§ ABOUT THIS TASK
What you return must be every line from the beginning of the data through the line holding "Click the plus icon inside the Add tag button", unchanged.

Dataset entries
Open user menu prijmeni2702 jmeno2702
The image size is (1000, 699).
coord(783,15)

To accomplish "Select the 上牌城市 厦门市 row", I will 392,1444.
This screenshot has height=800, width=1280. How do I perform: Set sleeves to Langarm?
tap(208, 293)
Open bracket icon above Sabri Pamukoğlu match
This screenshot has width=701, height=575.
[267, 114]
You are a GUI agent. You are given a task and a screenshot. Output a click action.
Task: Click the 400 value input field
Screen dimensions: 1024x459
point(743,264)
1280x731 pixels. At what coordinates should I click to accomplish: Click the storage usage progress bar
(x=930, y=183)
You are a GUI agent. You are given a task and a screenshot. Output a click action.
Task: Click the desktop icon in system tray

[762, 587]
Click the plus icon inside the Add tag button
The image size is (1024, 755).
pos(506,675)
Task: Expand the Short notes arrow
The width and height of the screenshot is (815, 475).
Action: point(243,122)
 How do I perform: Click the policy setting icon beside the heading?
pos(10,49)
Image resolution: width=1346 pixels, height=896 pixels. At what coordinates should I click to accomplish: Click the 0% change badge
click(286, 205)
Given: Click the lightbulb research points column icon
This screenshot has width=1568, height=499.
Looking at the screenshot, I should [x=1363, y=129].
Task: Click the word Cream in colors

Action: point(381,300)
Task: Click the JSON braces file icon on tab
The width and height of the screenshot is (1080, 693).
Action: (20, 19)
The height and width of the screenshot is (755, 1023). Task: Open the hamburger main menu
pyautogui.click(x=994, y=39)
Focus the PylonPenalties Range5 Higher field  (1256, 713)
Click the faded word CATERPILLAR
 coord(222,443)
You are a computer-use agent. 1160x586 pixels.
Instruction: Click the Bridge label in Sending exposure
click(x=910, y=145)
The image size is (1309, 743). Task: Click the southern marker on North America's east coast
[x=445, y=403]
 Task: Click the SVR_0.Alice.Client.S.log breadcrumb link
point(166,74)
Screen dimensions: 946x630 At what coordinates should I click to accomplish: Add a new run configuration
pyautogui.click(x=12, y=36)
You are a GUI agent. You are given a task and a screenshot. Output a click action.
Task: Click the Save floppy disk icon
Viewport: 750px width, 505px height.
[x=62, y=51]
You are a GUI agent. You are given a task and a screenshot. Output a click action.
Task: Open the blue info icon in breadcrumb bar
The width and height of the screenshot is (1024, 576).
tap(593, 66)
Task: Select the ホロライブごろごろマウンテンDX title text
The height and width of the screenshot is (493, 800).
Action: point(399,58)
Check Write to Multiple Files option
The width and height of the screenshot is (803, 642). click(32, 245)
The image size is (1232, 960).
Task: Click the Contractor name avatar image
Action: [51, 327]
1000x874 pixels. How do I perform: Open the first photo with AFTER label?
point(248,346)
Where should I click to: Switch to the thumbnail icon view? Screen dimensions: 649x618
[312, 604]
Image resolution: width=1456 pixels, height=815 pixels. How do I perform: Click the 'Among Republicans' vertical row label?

§ SOLUTION TO THIS TASK
Open user menu prijmeni2702 jmeno2702
The image size is (1000, 699).
coord(783,15)

To accomplish "Select the 上牌城市 厦门市 row", I will 392,1444.
This screenshot has height=800, width=1280. How do I perform: Set sleeves to Langarm?
tap(208, 293)
Open bracket icon above Sabri Pamukoğlu match
This screenshot has width=701, height=575.
[267, 114]
You are a GUI agent. You are given a task and a screenshot. Output a click action.
Task: Click the 400 value input field
Screen dimensions: 1024x459
point(743,264)
1280x731 pixels. At what coordinates should I click to accomplish: Click the storage usage progress bar
(x=930, y=183)
You are a GUI agent. You are given a task and a screenshot. Output a click action.
Task: Click the desktop icon in system tray

[762, 587]
Click the plus icon inside the Add tag button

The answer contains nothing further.